Friday, April 6, 2012

Climate and Camelot

Though a version of the following essay was first published in the Princeton Packet, it could refer to any town navigating the 21st century in a climate of national and international inaction. 

In the 1960 musical Camelot, they knew that climate is key to “happy ever-aftering”. With Richard Burton’s voice ringing in my ear, I looked back at the lyrics. “A law was made a distant moon ago here: July and August cannot be too hot. And there’s a legal limit to the snow here, in Camelot.” Some heat, some snow, but not too much--it sounds like a call for moderation, more like New Jersey’s accustomed climate than the shades of South Carolina quickly headed our way. Haven’t you heard? Our 12 months straight of warmer than normal weather are not a fluke, and the increasingly extreme weather events of the past year are what climate scientists have been predicting all along.

Surely Princeton thinks itself as congenial a spot as any for happy ever-aftering, yet climate appears nowhere on any list of priorities. When the Princeton borough mayoral candidates were asked at a debate last fall about what Princeton could do to confront the challenge of climate change, the audience snickered. Was the reaction an indication of widespread denial of the problem, or denial of any solution? Probably a mix of both. In either case, human intelligence has been cleverly applied to conclude that nothing need or can be done.

It’s understandable that people would feel helpless and even resentful in the face of such a challenge. After all, what can one town do about a problem that is global in scope? Less forgivable are attempts to fabricate doubt about the overwhelming scientific consensus that climate change is real and human-caused. I think of it in moral terms. Morality doesn’t wait for the world to agree, and local action can grow into a much broader movement. A central motivation is that with freedom comes responsibility, and it is deeply unjust that the consequences of our freedom (to burn fuels that will irrevocably and radically change the climate) are posterity’s permanent responsibility.

For an example of someone exercising freedom without any accompanying sense of responsibility, consider the captain who ran the cruise ship Costa Concordia aground, risking 4000 lives for the sake of showboating his gleaming machine. The captain, in deciding to steer close to shore, did not factor in the risks of doing so. He apparently ignored the modern navigational equipment on hand, and when the rocks appeared ahead, the ship’s momentum made a rapid change of course impossible.

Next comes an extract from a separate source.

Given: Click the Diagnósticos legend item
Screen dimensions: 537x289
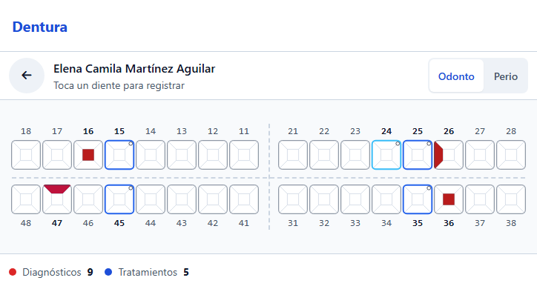Looking at the screenshot, I should 50,272.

Our navigation of the 21st century shows disturbing similarities to this indifference to risk. The potential downsides of our climate-altering activity abound. The ice sheets perched on Greenland, which are starting to sprout rivers deep in their interior that could lubricate their plunge into the Atlantic, hold enough ice to raise sea levels by 20 feet. Parts of Antarctica, which holds enough ice to raise sea levels 200 feet, could also become unstable. It’s hard to say when ocean acidification, thawing deposits of methane up north, and climate-driven shifts in ocean currents could trigger rapid transformations. As the cruise ship captain discovered, worst case scenarios need to be taken seriously, and momentum can limit options later on.

Even if current warming raises sea levels only three feet this century, that would displace the NJ coast 300 feet inland, causing tremendous damage to barrier islands, beaches and accompanying real estate. If you think government is too big now, just wait until it has to intervene in increasingly desperate attempts to save low-lying properties while providing disaster relief for radicalized weather. By opposing government intervention in emerging problems, we insure more government intervention later on.

It’s common to dismiss collective action as smacking of socialism, but we act collectively whether we intend to or not. Carbon dioxide derives its power from acting collectively--each molecule absorbing miniscule amounts of heat that, to take an extreme example, has warmed Venus to 850 degrees. Our machines, while serving our needs, pump long-buried hydrocarbons into the air as CO2, in the process collectively increasing earth's atmospheric blanket of CO2 thus far by an astonishing 40%. We ignore the power of collective action, for purposeful good or unintentional harm, at our peril.

Princeton occupies a special place in the quest for a safe route through this century. Some of the world’s most prominent climate scientists teach here. As civilization’s lookouts, they’ve offered abundant warning of the trouble ahead, and possible ways to avoid the worst of it. Despite some small, spirited initiatives, the town itself has largely ignored the profound urgency scientific findings imply, demonstrating in miniature the chasm between knowledge and policy that is playing out nationally and globally.

In a morally ambiguous age, begin by accepting that machines are simultaneously our best friends and worst enemies. As individuals and as a unified municipality, our goal must be to reduce machine use until more ethical fuels become plentiful. Cultivate ambivalence towards anything needing an exhaust pipe or chimney. Reduce the flow of energy through the umbilical cords that feed our fetal indoor lives. The energy you don’t use now is a generous gift to the future. One little-noted aspect of so-called sacrifice is that one can get good at it, and even find pleasure in a less mechanized life. In the ongoing election of a future, Princeton’s vote is a small one, but more prominent than most.